*** Recorded information ***
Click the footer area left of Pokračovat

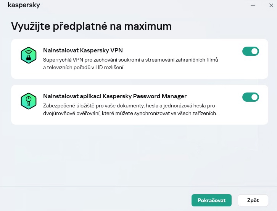point(95,199)
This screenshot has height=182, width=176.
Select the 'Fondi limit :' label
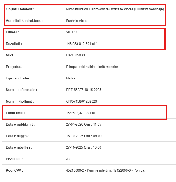click(15, 113)
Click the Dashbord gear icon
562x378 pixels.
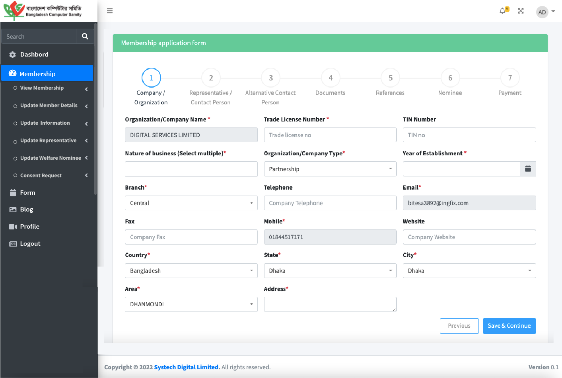coord(13,55)
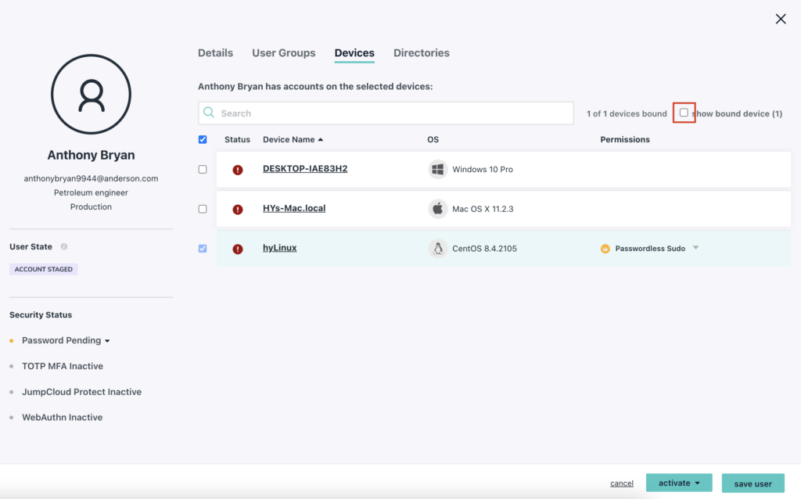Click the red status alert for HYs-Mac.local

(x=238, y=210)
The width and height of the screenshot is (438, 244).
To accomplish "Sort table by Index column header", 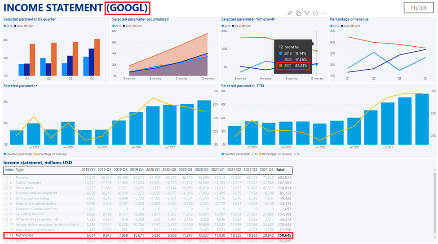I will point(9,170).
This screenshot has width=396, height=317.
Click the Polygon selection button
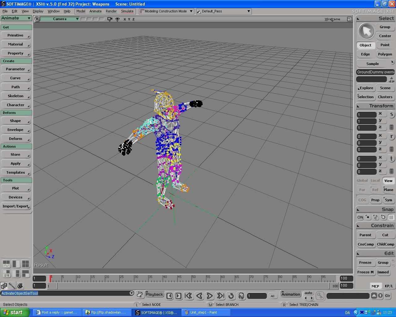click(x=385, y=54)
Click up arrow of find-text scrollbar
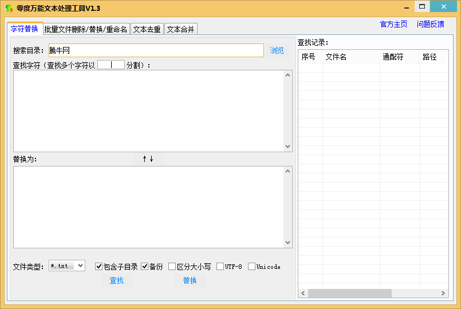 [288, 75]
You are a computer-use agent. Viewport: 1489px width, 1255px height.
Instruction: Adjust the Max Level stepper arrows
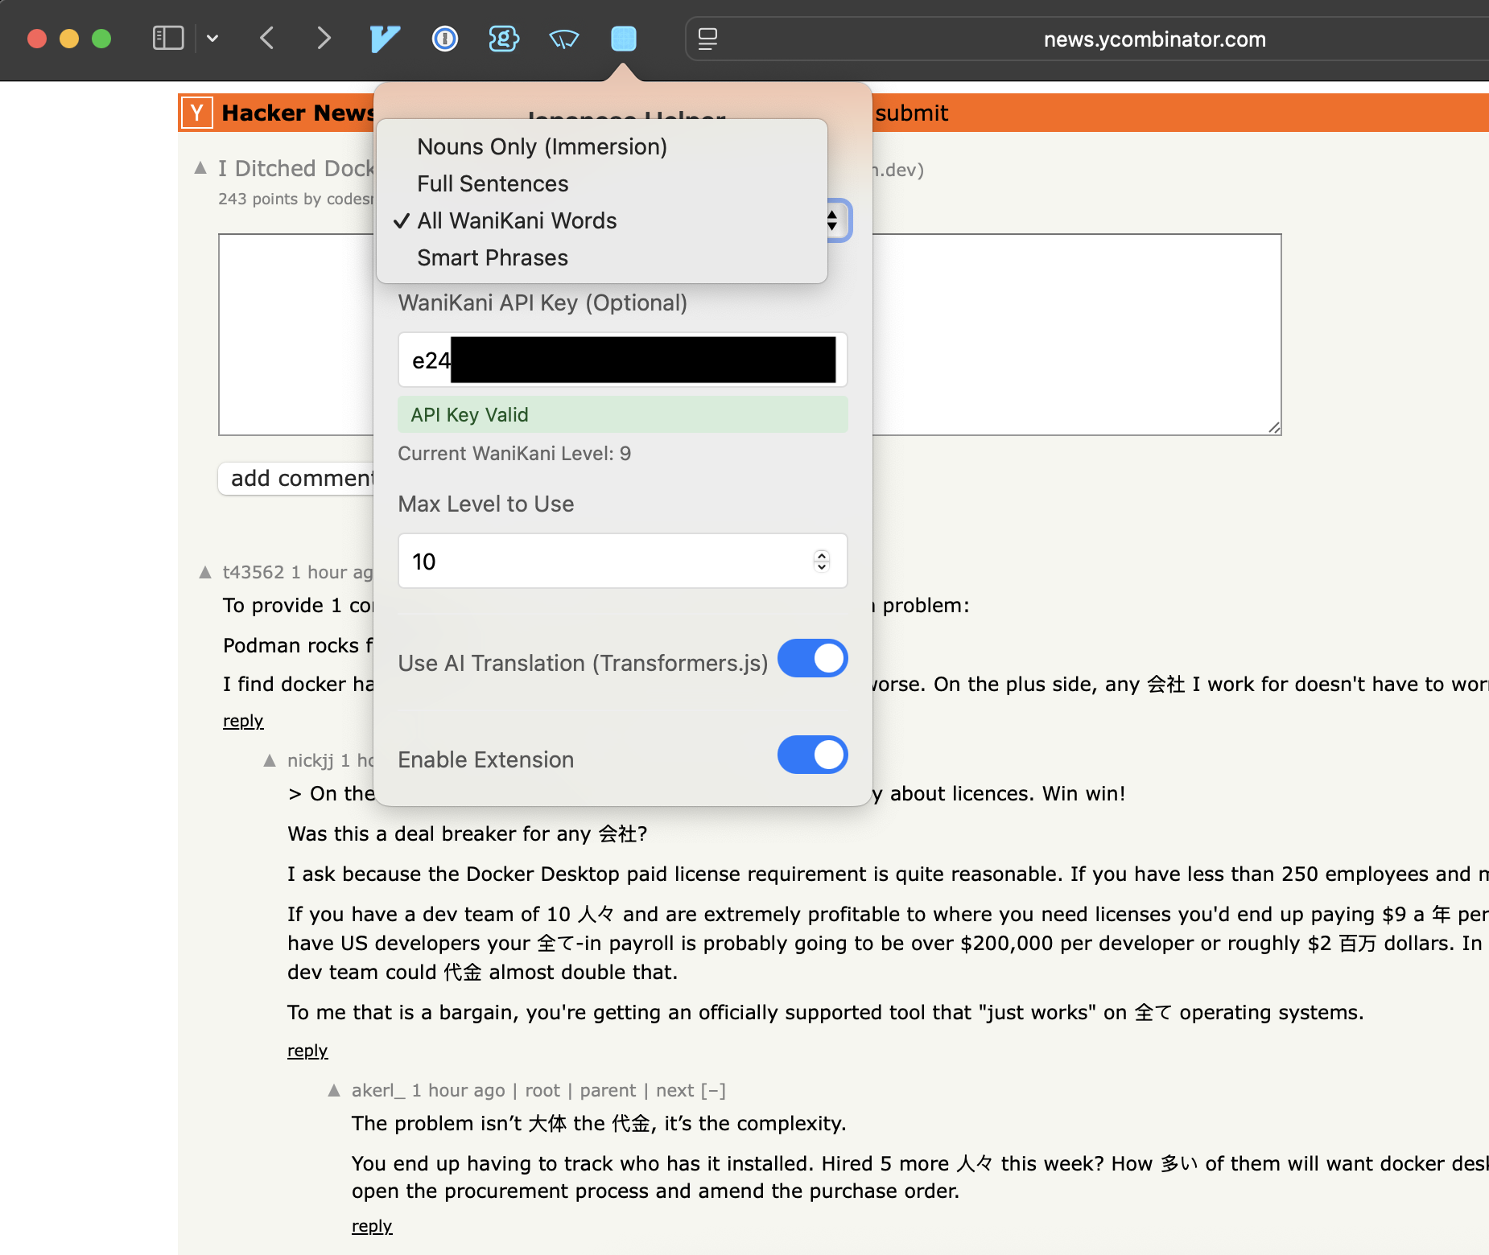[821, 561]
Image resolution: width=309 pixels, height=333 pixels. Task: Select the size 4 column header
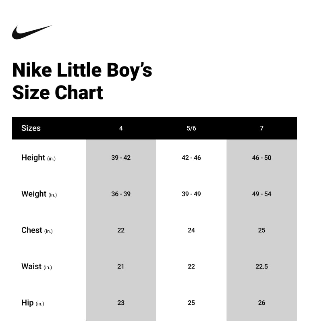(121, 128)
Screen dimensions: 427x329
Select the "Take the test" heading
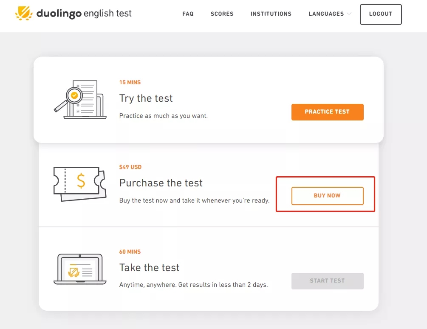tap(149, 268)
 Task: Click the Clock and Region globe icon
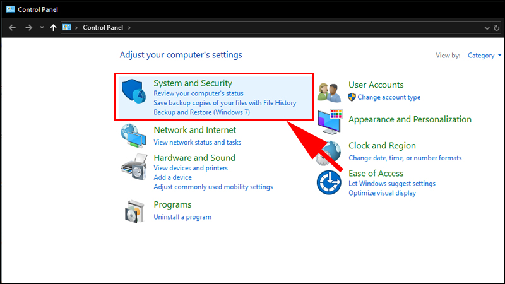(331, 151)
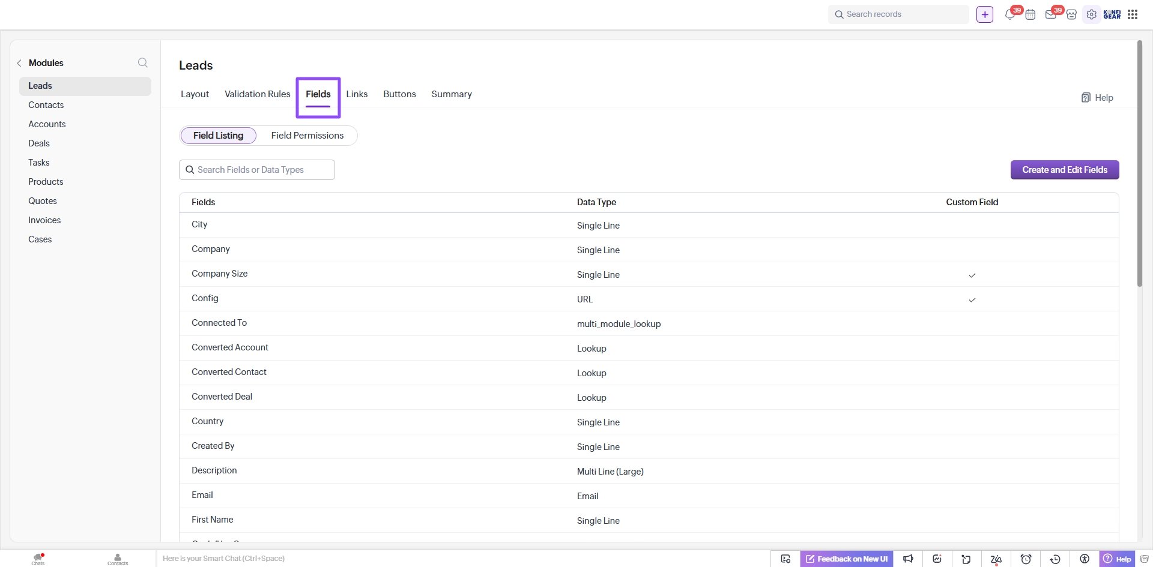
Task: Open the accessibility icon near Help
Action: [x=1084, y=558]
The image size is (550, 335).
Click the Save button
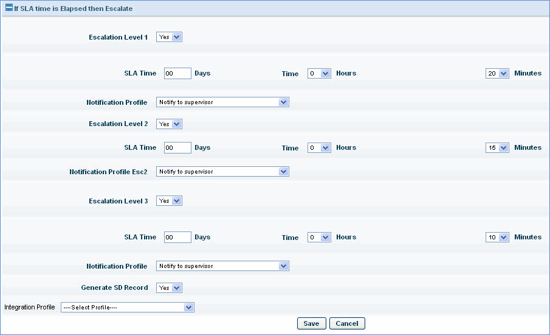[311, 323]
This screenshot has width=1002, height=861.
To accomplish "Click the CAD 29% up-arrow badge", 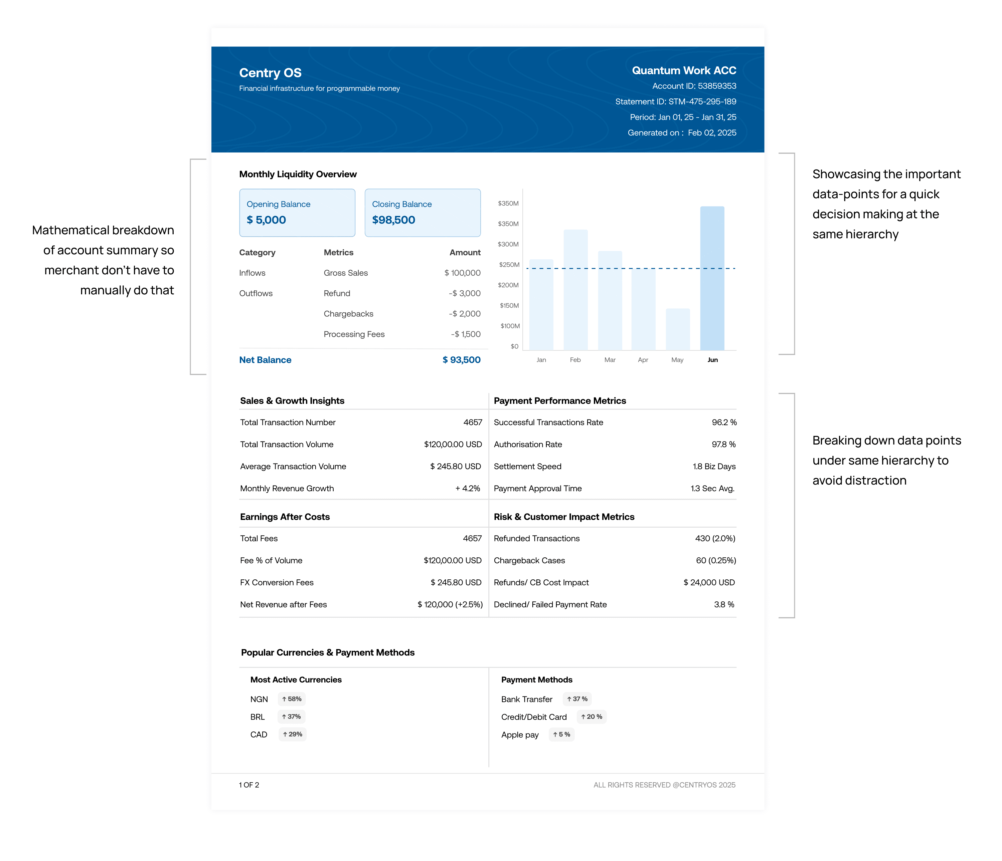I will [x=292, y=734].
***
The request — Reproduce, without changes, the stretch of the material from its start through the line containing "click(15, 113)". Omit the pictures from your reply.

Correct answer —
Click the footer area left of Pokračovat

point(95,199)
This screenshot has height=182, width=176.
Select the 'Fondi limit :' label
click(15, 113)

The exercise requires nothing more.